--- 提供された抜粋 ---
『思春期ポストモダン』

 斎藤環さんの『思春期ポストモダン』(幻冬舎新書、2007)を読んだ。これも薄くて軽い本で、おなじ“ひきこもり本”なら、昨日の下川さんの『日本を降りる若者たち』のほうが、断然フレッシュである。斎藤環さんの本ならと、少し期待して買ったのだが。プリンターで年賀状を打ち出しながら読んだ。書かれている内容は、大半が、経験的・実践的に体得していること。
 面白かったのは、「ひきこもり系」と「じぶん探し系」の分類(75頁)。同じテーブルの上で、明日(24日)のゼミに持って行くから(娘の大学では、授業日数確保のために、今日も授業がある。もしかして、仏教系大学だったっけ?とか)と突然クッキーを焼きだした娘と、わーこれ、ぴったり、HとMやん、とか。でも、分類してどうなるわけでもないしなあ。

--- 課題の目的 ---
『思春期ポストモダン』を読んだ感想の文章を、最後の文のすぐあとから書き継ぐこと。 次に示すデータは、この抜粋とは無関係の別の資料である。

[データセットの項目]

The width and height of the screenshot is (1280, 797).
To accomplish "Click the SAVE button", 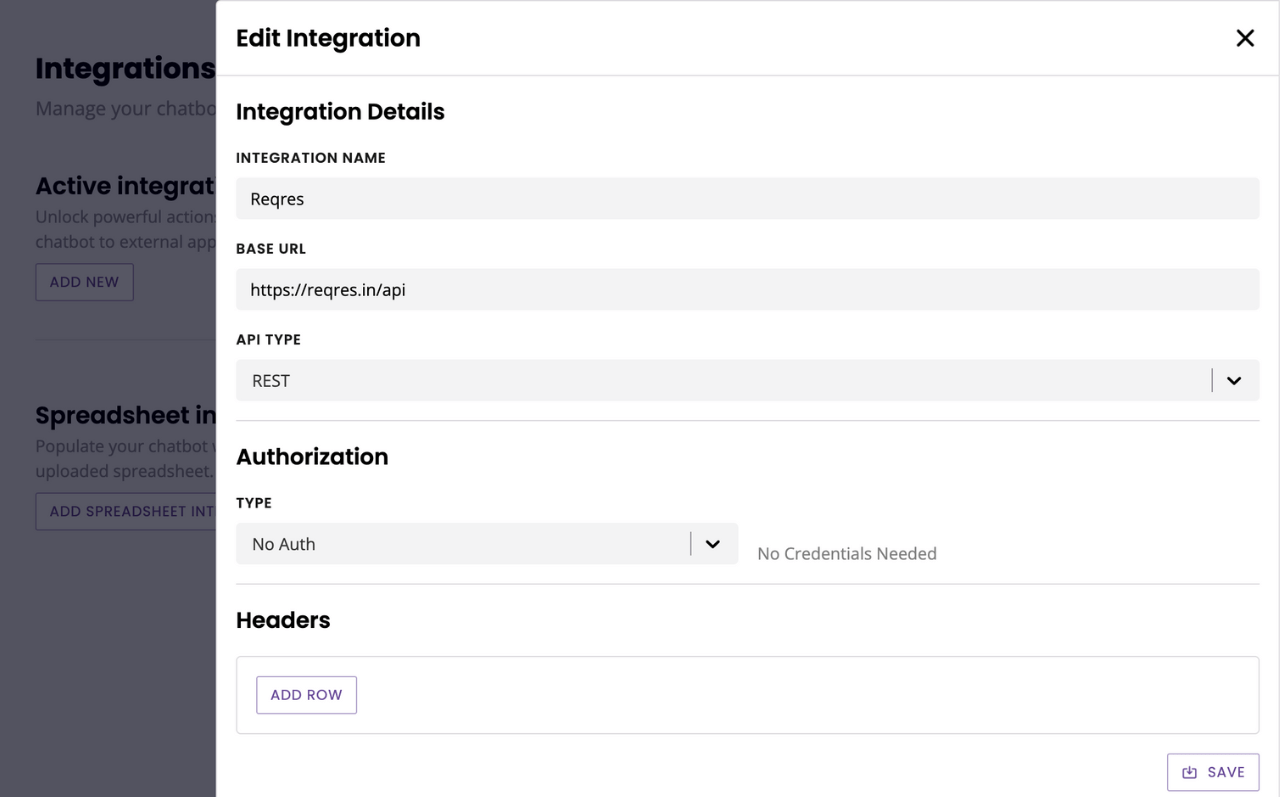I will pyautogui.click(x=1213, y=771).
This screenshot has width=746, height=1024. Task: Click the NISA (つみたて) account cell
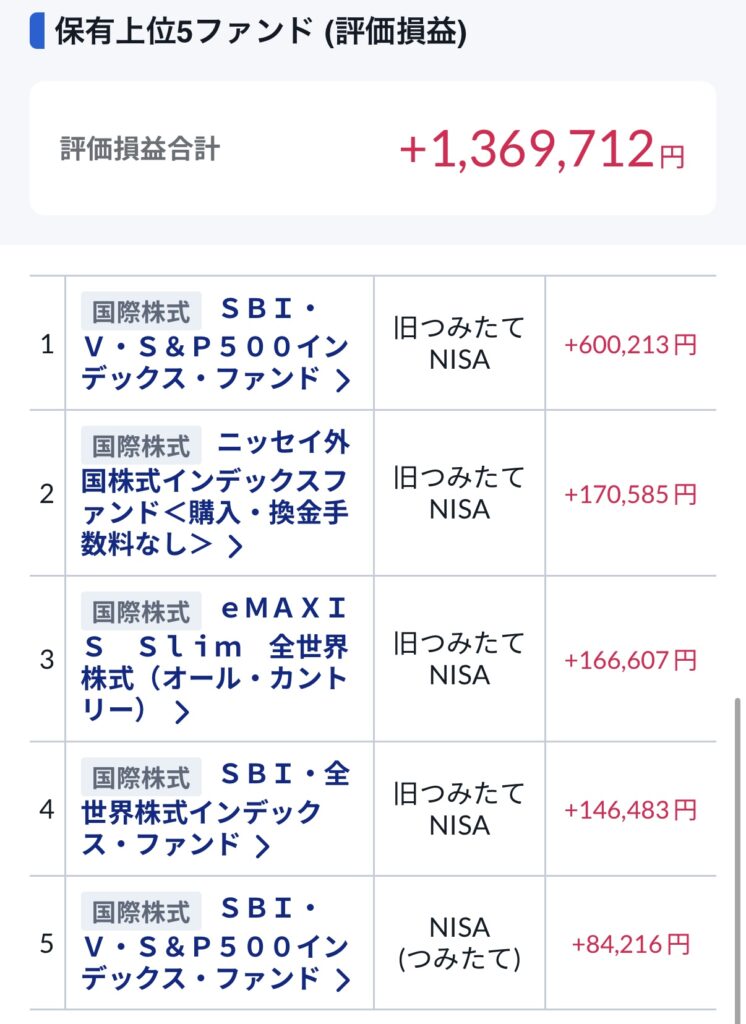(x=459, y=943)
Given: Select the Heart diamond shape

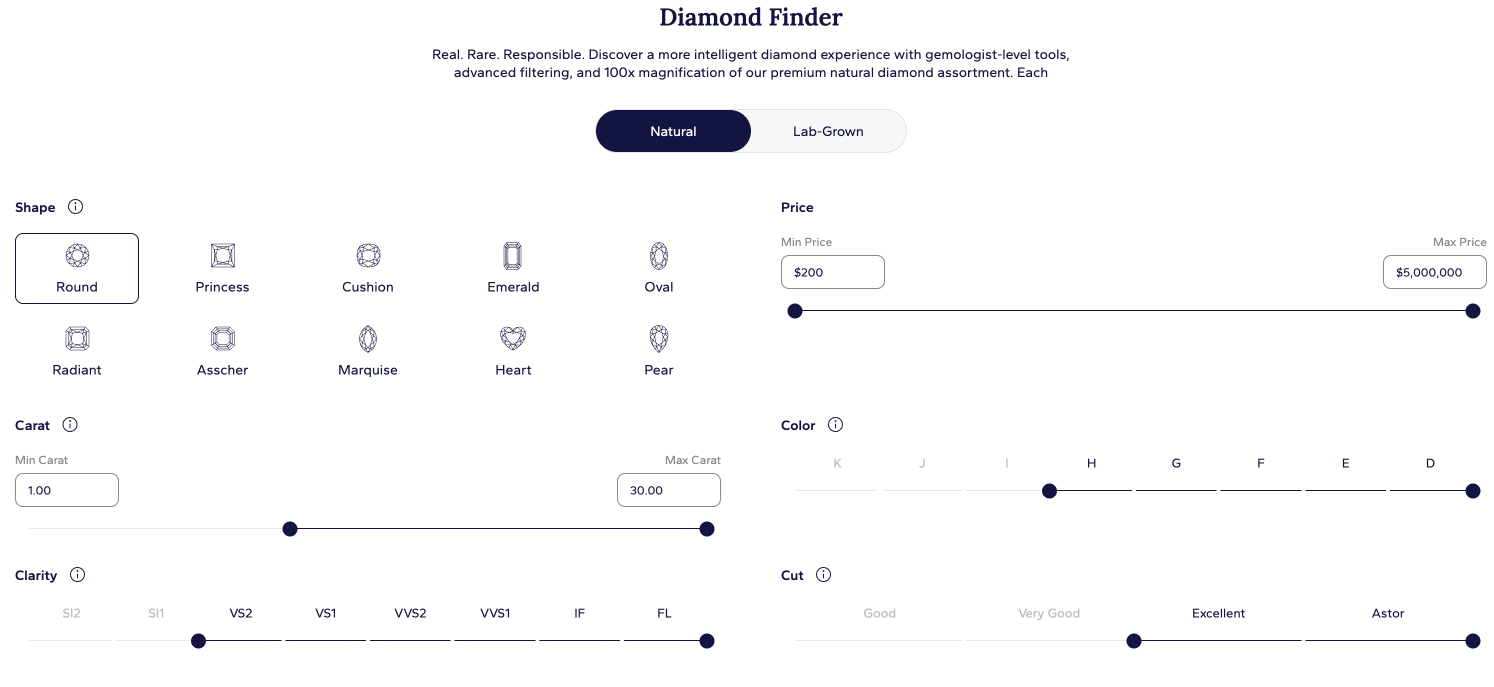Looking at the screenshot, I should (513, 350).
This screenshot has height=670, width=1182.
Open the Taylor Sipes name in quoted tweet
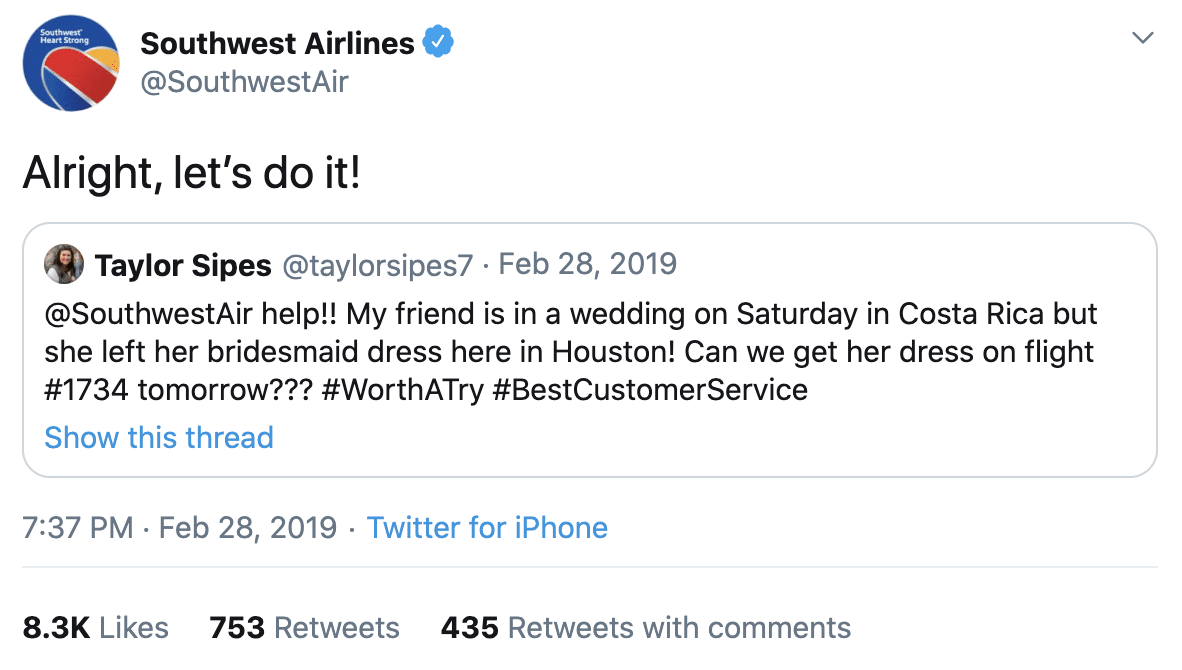[183, 265]
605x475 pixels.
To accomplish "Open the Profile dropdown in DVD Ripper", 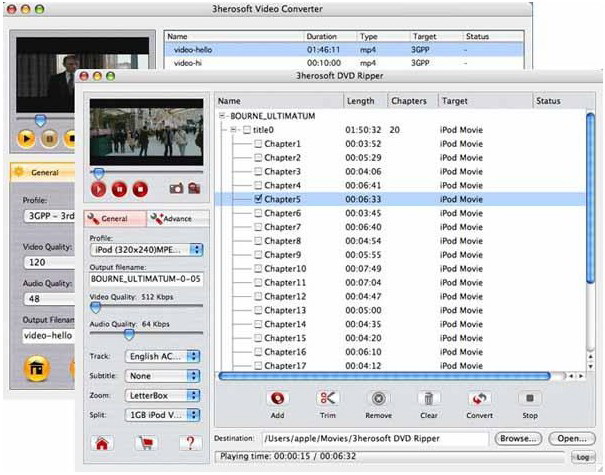I will (x=145, y=249).
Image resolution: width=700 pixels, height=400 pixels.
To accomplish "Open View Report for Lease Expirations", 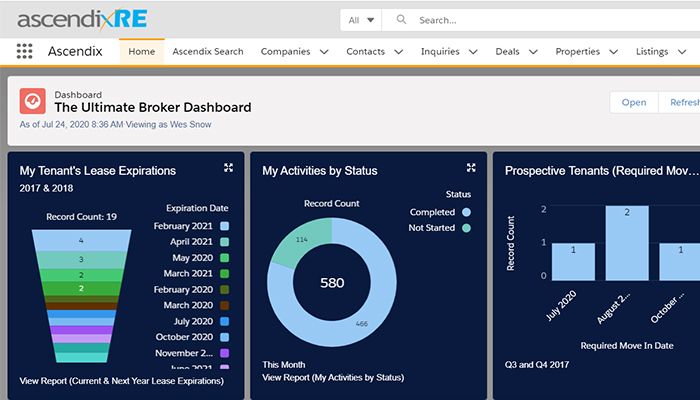I will [x=124, y=381].
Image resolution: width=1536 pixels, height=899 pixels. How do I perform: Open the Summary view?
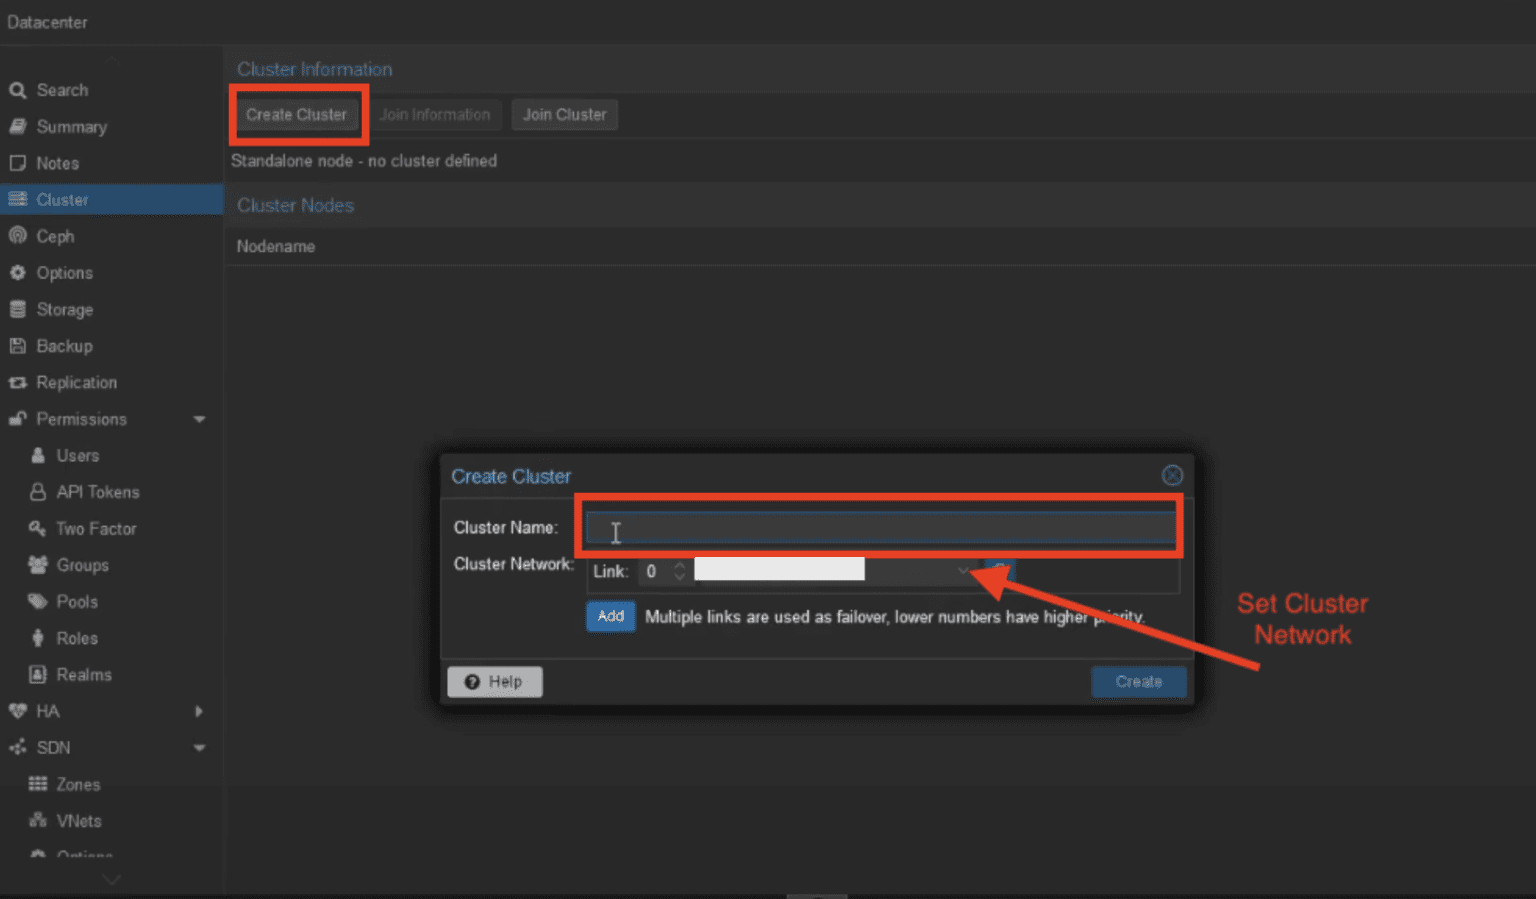(71, 127)
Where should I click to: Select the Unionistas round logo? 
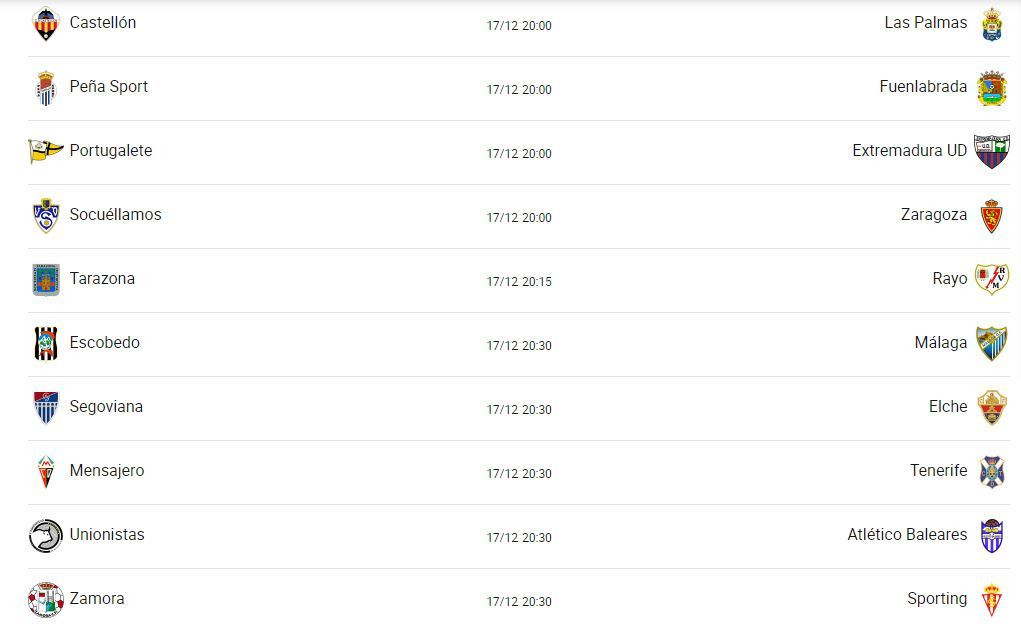click(x=46, y=536)
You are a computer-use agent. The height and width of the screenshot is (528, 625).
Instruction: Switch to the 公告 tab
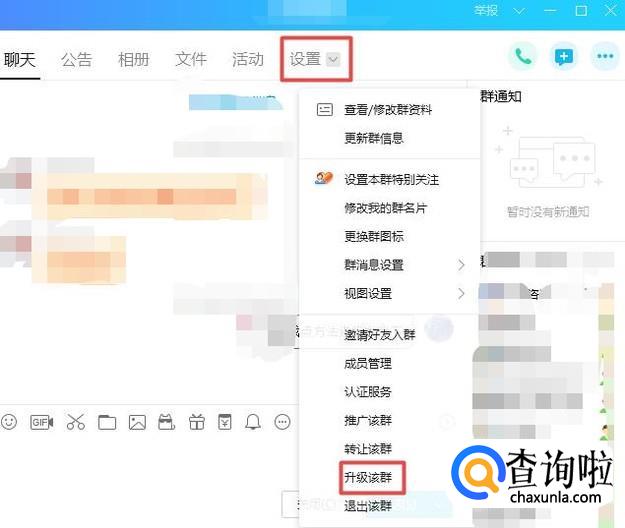(76, 59)
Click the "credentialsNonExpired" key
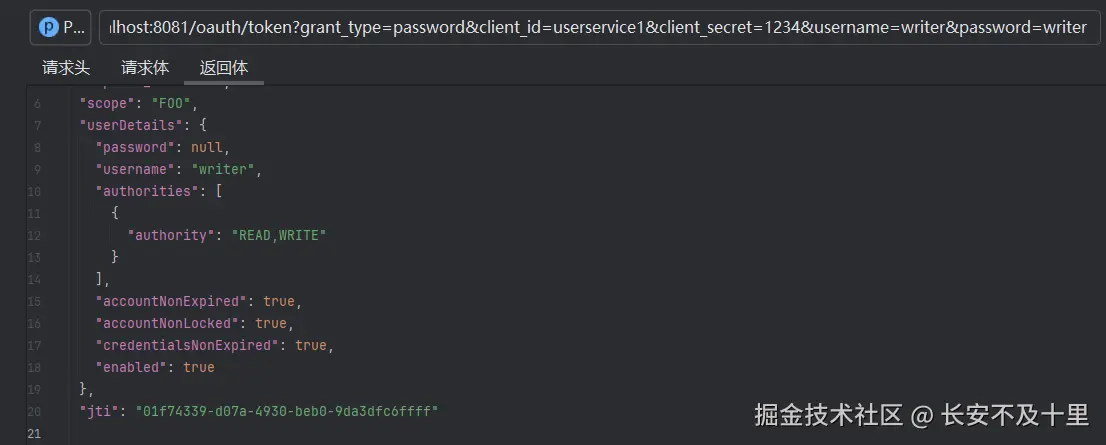Screen dimensions: 1106x445 pos(188,345)
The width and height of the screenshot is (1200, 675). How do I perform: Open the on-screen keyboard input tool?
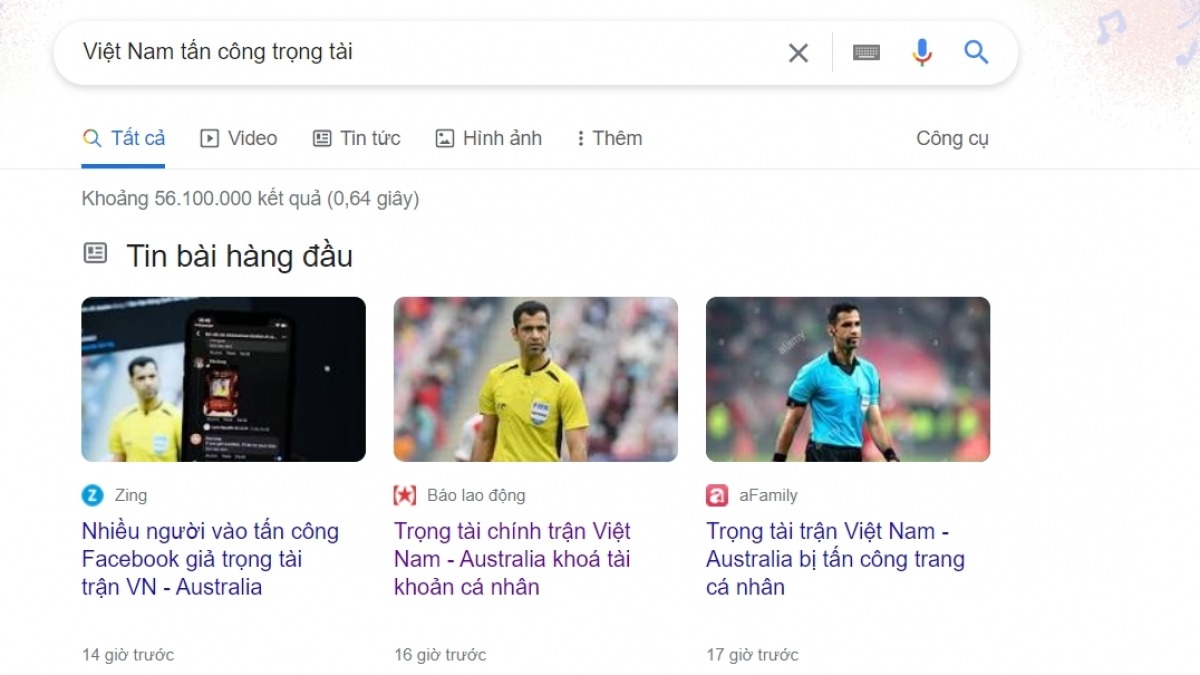866,53
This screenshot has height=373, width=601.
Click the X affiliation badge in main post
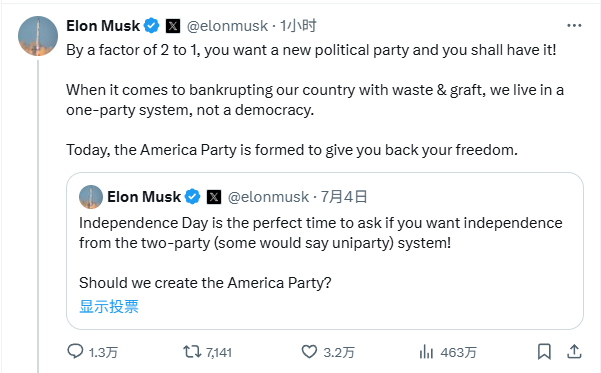[173, 26]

--- 結果 ---
 さらに、あーこれ!これ!と思ったのは、2003年読売新聞の「全国青少年アンケート調査」の結果。中学生以上の未成年5,000人を対象にした調査らしいが、「親の老後の面倒は見るべき」という回答が82%というのだ(53頁)。
 これぞ、まさに、この秋学期、私がひどく悩んだ問題なのだ。とある授業で、夕張の病院改革シリーズのビデオを学生たちと見た。在宅看護を勧めようと奮闘する医師たちの姿を描いたビデオだったのだが、私がぼそっと、「このふてぶてしい嫁さん、かわいそう」と言ったら、学生たちにかなり感情的に抗議されてしまったのである。そもそも、こちらは、自治財政再建シリーズで見せたつもりが、学生たちは、親孝行物語と読み替えて見ているのがショックだった。私たちの頃は、“親からの独立”が大学時代の最大のテーマだったはずなのだが。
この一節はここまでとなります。